START Material provided

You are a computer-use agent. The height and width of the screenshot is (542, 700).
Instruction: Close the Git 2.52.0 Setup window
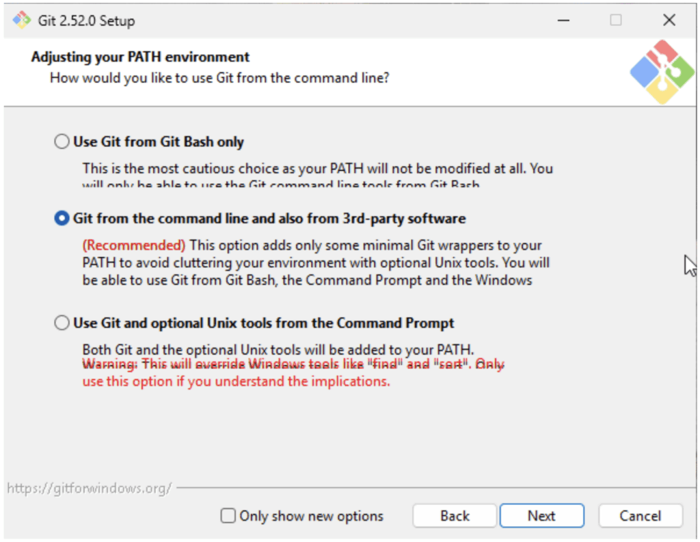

END Material provided
START Material provided

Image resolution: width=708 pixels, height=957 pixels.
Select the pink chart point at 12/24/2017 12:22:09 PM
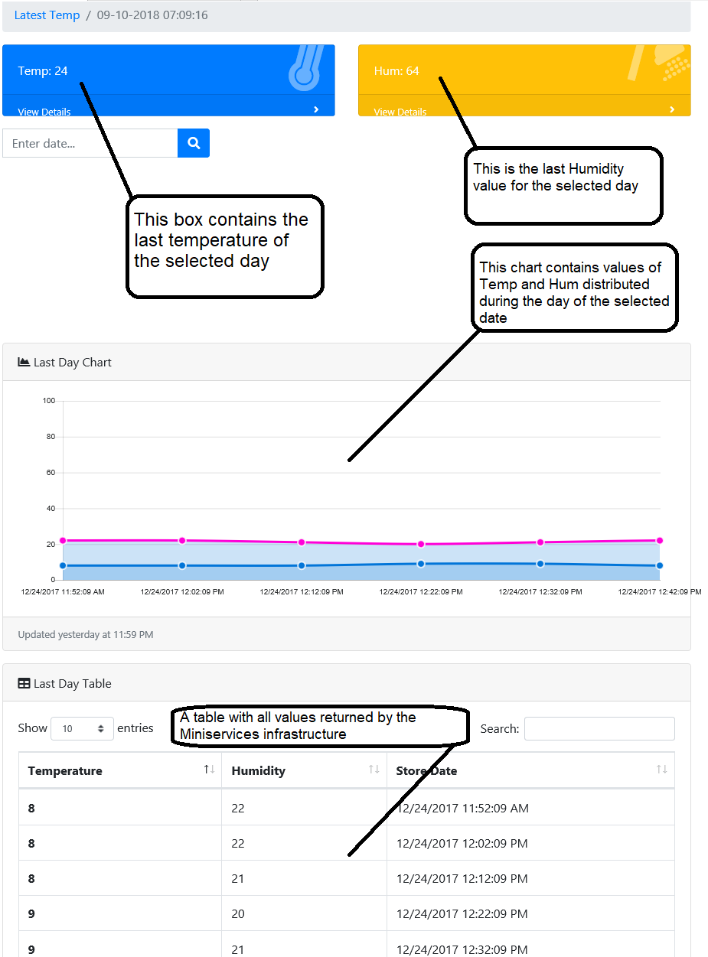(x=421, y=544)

END Material provided
START Material provided

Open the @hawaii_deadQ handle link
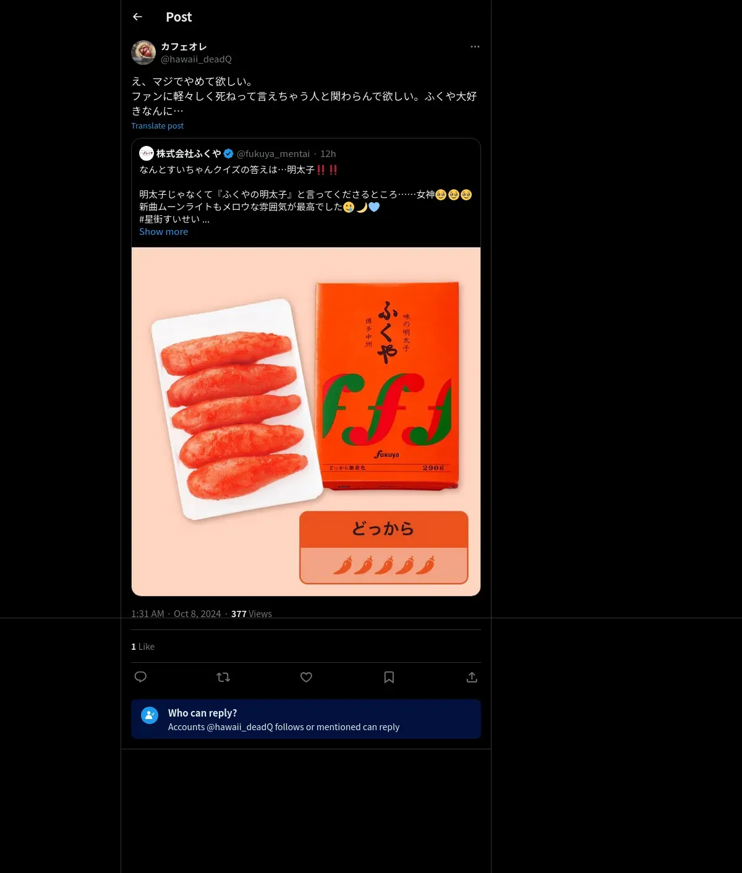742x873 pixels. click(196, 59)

END Material provided

What you will do: In the records above, locate every line with the string "width" and copy it.

Solution below:
You are a computer-use agent. The height and width of the screenshot is (542, 700).
Image resolution: width=708 pixels, height=957 pixels.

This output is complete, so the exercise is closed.